The River Park Events Building is southwest of the site for the planned U.S. Marshals Museum.
Early this year, while doing research on land records for the museum site, a civil engineer found references to the Corps’ easement, said Jim Dunn, the museum’s president and chief executive.
On Nov. 13, Corps engineers surveyed the Marshals Museum site so its board could proceed with plans for the museum.
The engineers placed red flags along the easement line, which, on the museum site, appeared to be at least 100 feet from the river.
The adjacent River Park building appears to sit closer to the river.
For the Corps’ easement, land was condemned and taken through a civil action in federal court.
The condemnation records filed in U.S. District Court in Fort Smith on May 1, 1963, indicate a 133-acre “perpetual easement” along the river was purchased for $6,000.
The “declaration of taking” was signed by Cyrus R. Vance, who was then secretary of the Army and later secretary of state under President Jimmy Carter. The document referred to the area as Shoofly Bend.
The land is “necessary for use in connection with bank stabilization, channel rectification, control of floods and navigation on the Arkansas River,” according to the 1963 document.
Corps engineers located the document in the Fort Worth Federal Records Center, where federal court records from Arkansas are stored. Richard Willis, a deputy clerk at the federal court in Fort Smith, said records are normally shipped to Fort Worth five years after a case is closed.
After the files have been sent to Fort Worth, documentation of their existence is kept on hand in Fort Smith, said Willis.
Design professionals who built the River Park Events Center probably searched for easement deeds at the Sebastian County Courthouse, which is the normal procedure, said Wally Bailey, Fort Smith’s director of development and construction.
“They look for all the recorded information and put it on the documents,” said Bailey. “And something like this easement wasn’t recorded, so it doesn’t get picked up. It’s one of the unfortunate things that happens in the world.”
The River Park Events Building was designed by MAHG Architecture of Fort Smith and constructed by Van Horn Construction of Russellville.
The civil engineer was Hawkins-Weir Engineers Inc. of Van Buren.
The building is part of the River Park Events Complex, which includes an amphitheater next to the events building and a building called the Pavilion a block away on North B Street.
Construction of the complex cost $5.3 million, according to city planning records.
The real estate was donated to the city in 1996 through a quitclaim deed from Scores Inc., an investment and real estate company based in Carson City, Nev.

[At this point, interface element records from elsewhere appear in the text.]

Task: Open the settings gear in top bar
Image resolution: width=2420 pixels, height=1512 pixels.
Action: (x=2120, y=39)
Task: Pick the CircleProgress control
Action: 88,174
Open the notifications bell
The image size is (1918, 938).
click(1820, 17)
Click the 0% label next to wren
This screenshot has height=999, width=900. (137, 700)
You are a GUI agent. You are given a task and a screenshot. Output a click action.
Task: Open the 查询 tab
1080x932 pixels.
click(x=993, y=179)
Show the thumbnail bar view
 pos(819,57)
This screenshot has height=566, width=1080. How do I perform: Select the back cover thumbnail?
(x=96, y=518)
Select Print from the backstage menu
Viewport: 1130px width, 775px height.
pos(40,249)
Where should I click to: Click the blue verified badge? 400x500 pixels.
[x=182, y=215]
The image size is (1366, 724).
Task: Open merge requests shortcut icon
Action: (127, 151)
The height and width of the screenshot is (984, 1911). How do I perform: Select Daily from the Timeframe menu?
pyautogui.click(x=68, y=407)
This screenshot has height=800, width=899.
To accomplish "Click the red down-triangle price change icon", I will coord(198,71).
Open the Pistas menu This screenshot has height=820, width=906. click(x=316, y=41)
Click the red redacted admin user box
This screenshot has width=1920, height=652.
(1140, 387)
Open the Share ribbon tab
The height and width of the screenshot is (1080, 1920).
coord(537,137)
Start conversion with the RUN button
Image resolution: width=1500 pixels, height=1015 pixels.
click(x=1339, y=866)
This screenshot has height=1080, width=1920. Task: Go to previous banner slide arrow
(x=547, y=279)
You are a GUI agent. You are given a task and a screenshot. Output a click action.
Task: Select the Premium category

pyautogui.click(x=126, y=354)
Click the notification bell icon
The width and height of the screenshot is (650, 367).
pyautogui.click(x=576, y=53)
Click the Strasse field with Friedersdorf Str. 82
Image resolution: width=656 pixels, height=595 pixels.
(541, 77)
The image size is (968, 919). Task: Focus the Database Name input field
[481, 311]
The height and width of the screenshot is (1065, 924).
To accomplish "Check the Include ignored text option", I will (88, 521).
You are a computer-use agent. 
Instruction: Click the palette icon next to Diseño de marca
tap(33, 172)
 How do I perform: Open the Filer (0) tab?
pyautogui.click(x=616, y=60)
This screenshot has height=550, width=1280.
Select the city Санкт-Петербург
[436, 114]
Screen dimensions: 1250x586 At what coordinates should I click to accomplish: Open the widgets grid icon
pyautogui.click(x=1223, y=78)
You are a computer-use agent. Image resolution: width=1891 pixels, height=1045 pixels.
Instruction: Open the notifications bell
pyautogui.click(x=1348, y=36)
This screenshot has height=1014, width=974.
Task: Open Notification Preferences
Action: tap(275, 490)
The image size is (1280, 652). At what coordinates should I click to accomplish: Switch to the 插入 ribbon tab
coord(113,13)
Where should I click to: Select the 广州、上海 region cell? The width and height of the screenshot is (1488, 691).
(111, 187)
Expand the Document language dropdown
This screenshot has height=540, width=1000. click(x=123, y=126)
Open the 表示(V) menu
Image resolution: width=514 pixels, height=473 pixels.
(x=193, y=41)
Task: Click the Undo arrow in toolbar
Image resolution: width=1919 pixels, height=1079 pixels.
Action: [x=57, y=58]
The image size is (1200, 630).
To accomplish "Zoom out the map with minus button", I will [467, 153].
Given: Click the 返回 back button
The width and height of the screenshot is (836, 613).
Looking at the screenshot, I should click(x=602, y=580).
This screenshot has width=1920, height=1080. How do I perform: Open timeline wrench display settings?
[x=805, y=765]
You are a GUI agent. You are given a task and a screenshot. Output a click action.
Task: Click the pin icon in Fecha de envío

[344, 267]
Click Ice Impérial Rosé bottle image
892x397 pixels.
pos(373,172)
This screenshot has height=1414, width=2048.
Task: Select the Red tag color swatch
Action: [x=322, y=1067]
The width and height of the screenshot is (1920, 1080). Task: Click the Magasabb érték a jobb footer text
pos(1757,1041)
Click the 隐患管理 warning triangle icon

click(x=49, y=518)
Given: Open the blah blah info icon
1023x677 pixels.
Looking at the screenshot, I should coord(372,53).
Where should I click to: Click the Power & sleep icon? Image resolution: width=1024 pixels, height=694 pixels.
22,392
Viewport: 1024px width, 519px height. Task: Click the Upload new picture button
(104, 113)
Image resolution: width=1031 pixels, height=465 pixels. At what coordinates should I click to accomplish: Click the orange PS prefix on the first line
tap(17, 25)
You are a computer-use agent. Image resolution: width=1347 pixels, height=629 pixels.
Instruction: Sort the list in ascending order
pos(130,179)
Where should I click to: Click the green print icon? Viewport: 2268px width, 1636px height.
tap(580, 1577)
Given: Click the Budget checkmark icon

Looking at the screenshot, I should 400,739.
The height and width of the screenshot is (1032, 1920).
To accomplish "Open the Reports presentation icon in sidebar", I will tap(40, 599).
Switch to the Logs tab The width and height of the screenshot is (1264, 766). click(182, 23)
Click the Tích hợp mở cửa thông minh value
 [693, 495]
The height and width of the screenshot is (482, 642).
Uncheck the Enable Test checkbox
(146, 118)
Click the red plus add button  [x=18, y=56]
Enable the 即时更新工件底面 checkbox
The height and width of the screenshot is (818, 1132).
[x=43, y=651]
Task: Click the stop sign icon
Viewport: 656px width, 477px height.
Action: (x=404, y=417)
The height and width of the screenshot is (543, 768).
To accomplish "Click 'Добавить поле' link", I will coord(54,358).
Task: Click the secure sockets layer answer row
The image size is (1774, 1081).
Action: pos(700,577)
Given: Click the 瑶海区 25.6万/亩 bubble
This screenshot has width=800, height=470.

While the events building may be encroaching on the Corps’ easement, there’s no problem with the adjacent amphitheater.
“The building of the amphitheater was coordinated with the Corps prior to its construct and is not in question,” Driver, the Corps spokesman, said in an email.
Galen Hunter, an architect with MAHG Architecture, said company officials met with representatives from the Corps during the planning phase of the River Park Events Building, and an easement was never mentioned. Hunter said they wanted to make sure the building was on high ground in case of floods.
“You pretty much have to talk to the Corp of Engineers when you’re building next to the river,” he said. “That never came up.”
MAHG was also the architect for the amphitheater and the Pavilion.
Don Balch, chief of the Corps’ real estate division in Little Rock, said encroachment is an issue the Corps deals with regularly and each encroachment is handled individually.
“Usually, there are several ways to remedy an encroachment. Without researching it, I don’t want to speculate about how we’d solve this instance,” Balch said.
Joe Craig, chief of the management and disposal branch of the Corps’ real estate division based in Little Rock, said Corps easements aren’t normally surveyed, only described in legal documents.
“We don’t own it, so we don’t survey it,” he said. “We only took a right, not the ownership.”